Muggle Reads

Like most of you, the things I used to consider “fun” or “enjoyable” radically changed in mid-May. Activities I had always enjoyed in the past suddenly seemed either not so awesome or simply not available. Good-bye, hockey. Concerts. Parties. Restaurants. Travel. Haircuts. Oil changes. Ok, I’ll stop. This is getting depressing.

But even what we were allowed to do took on different feelings and I found that things I could do safely from home still didn’t appeal to me or rescue me from the quarantine funk I felt myself slipping into.

Reading was one of those things.

Usually an avid reader, these past months I’ve found it hard to concentrate on anything longer than the ingredient label of the hand sanitizer bottle. I couldn’t face an unhappy ending or even conflict between fictional characters because, no. Real life has enough conflict as it was. The plot had to be completely linear with zero surprises, and if it was non-fiction? Well, that certainly was not going to be a non-starter. These parameters sort of limited reading choices.

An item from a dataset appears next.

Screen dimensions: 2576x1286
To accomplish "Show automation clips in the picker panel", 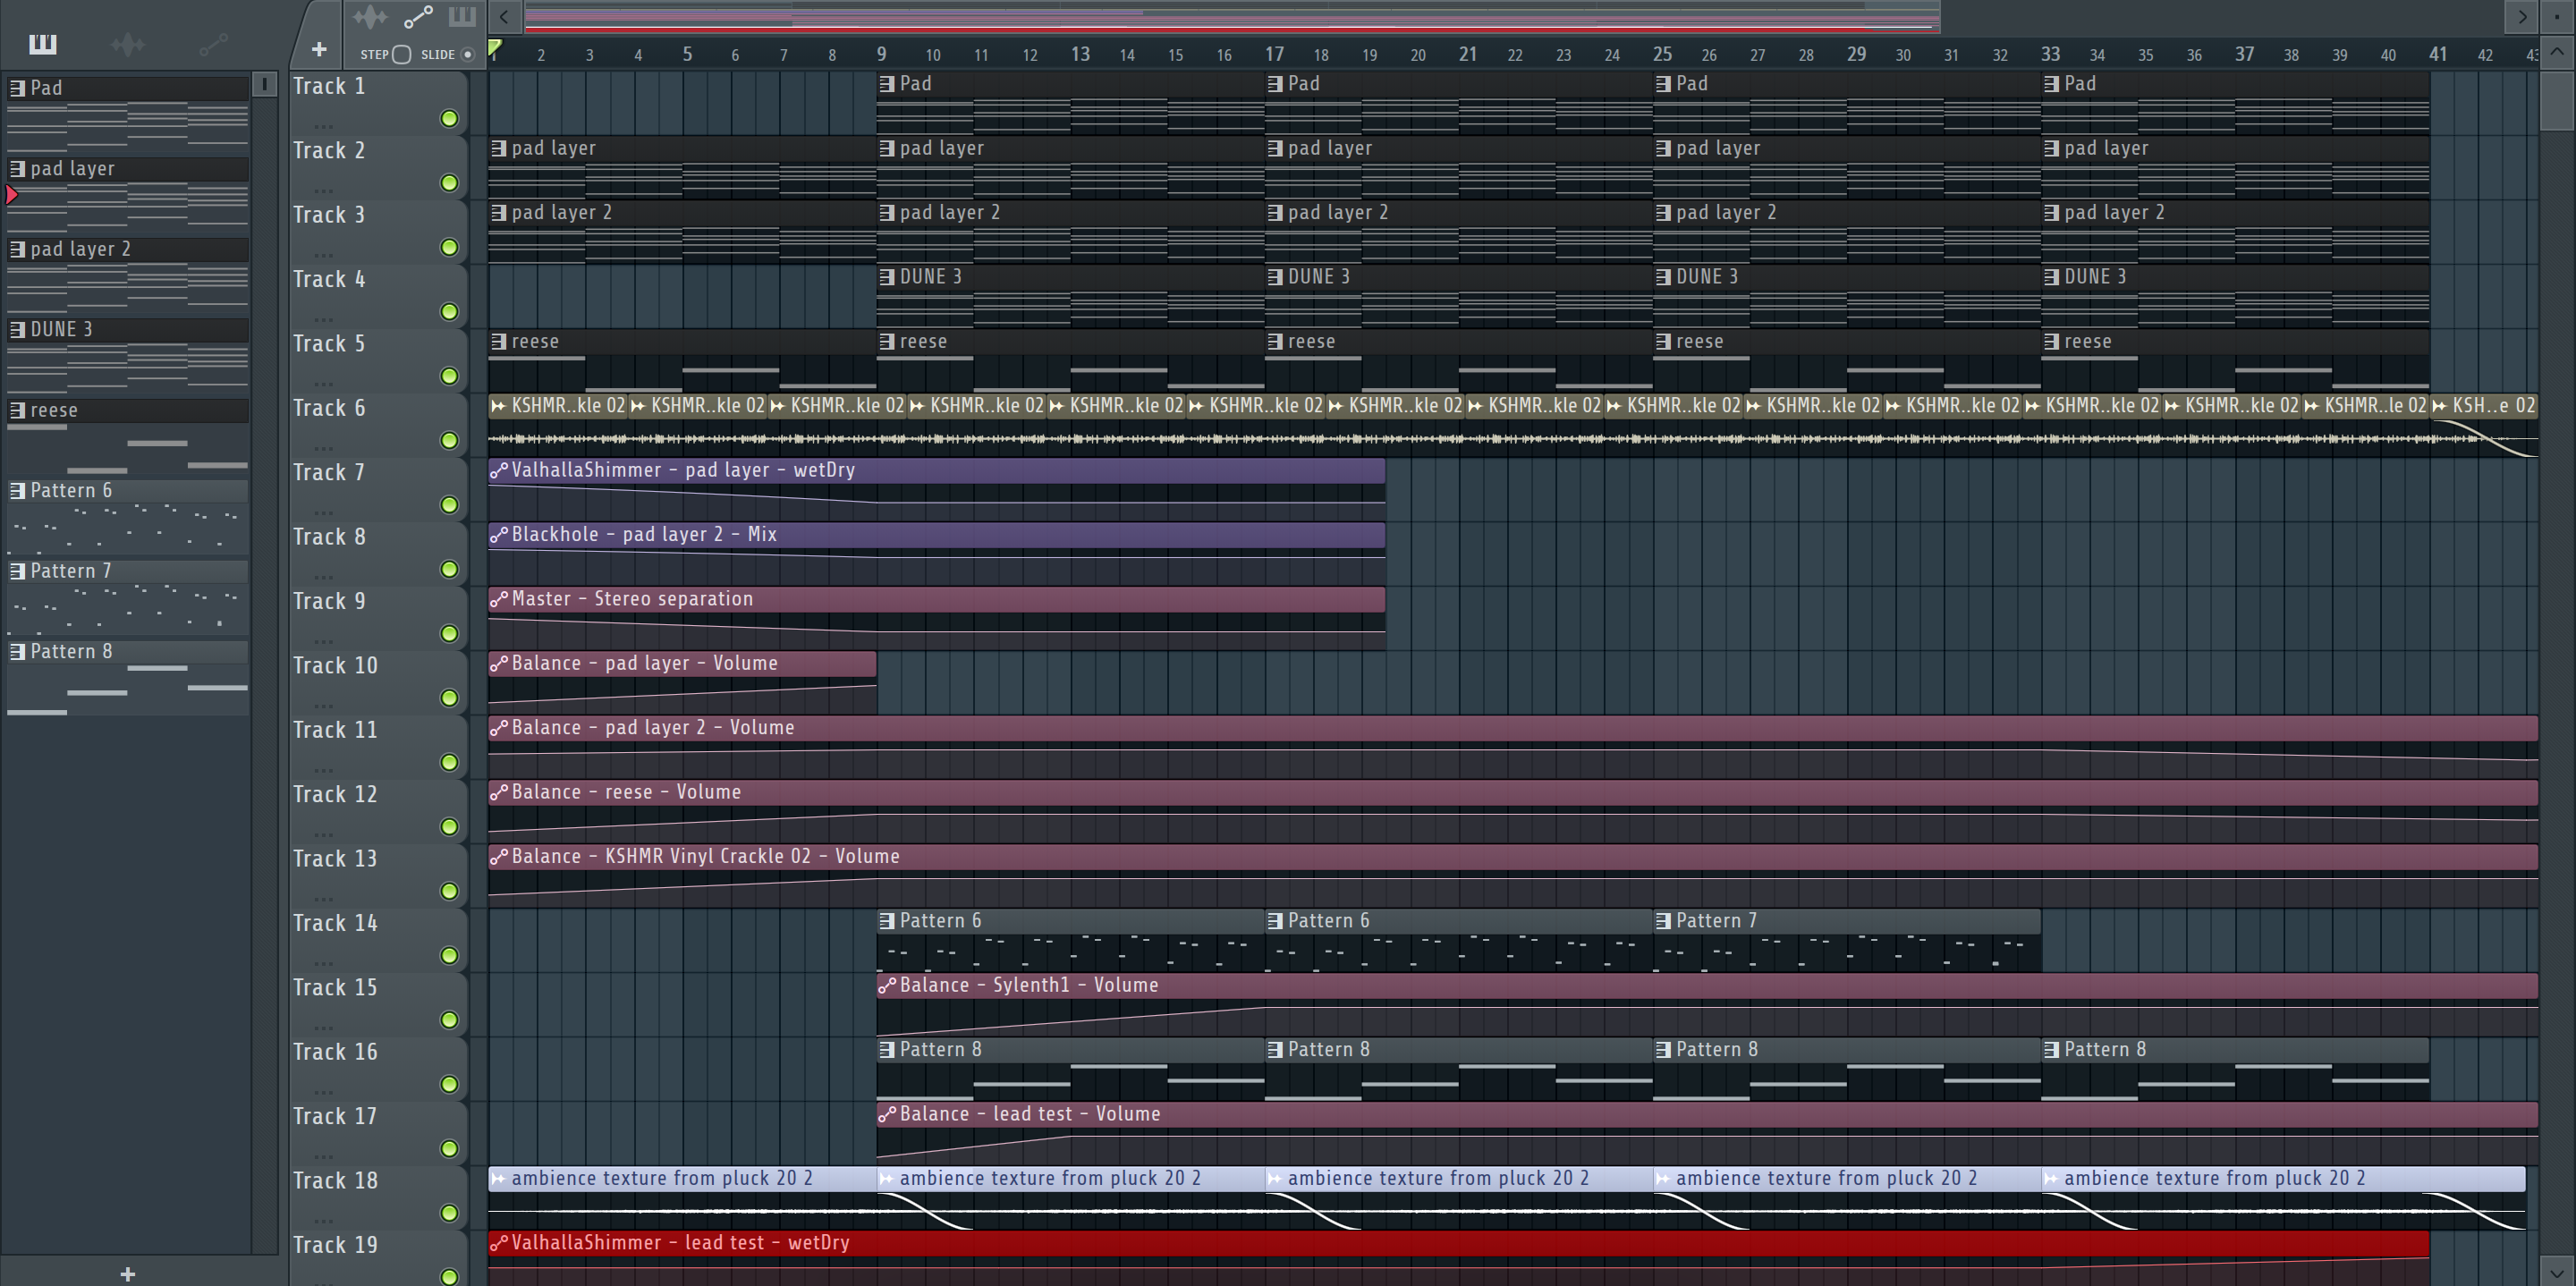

At some point I realized being deprived of art and literature certainly wasn’t healthy either; and the advice that I gave my children about exercising their mind, body and spirit a little every day during the Dark Ages wasn’t being practiced if I only yelled at Chopped contestants all day about the improper use of sea beans and gummy bear confit. So Louise and I decided to mix things up and end our reign as the Only Two Literate People You Know Personally On The Planet Earth Not To Have Read Harry Potter.* Welcome, pop culture reference enlightenment from the 90’s.

Not only were we thoroughly entertained for months as we read voraciously through the seven volumes, but our creative appetites were whetted and our imaginations opened like the portrait of the Fat Lady at the Gryffindor dormitories. Like a portkey at the Quidditch World Cup. Like platform 9 3/4 on September 1st. Like your hand when slapping me to get me to stop talking about Harry Potter as a full-grown ass adult 25 years after it’s release.

But since our time in Hogsmeade, the joy and love of reading have returned to pre-pandemic levels and although I still prefer an assured Happy Ending, I can be a little more adventurous on how to get there.

What are you reading?

10 points for Gryffindor.

*Butch and Sundance now earn this title and will probably hold it for eternity after listening to us drone on like Hagrid giving a soliloquy on Norwegian Ridgeback dragons or something.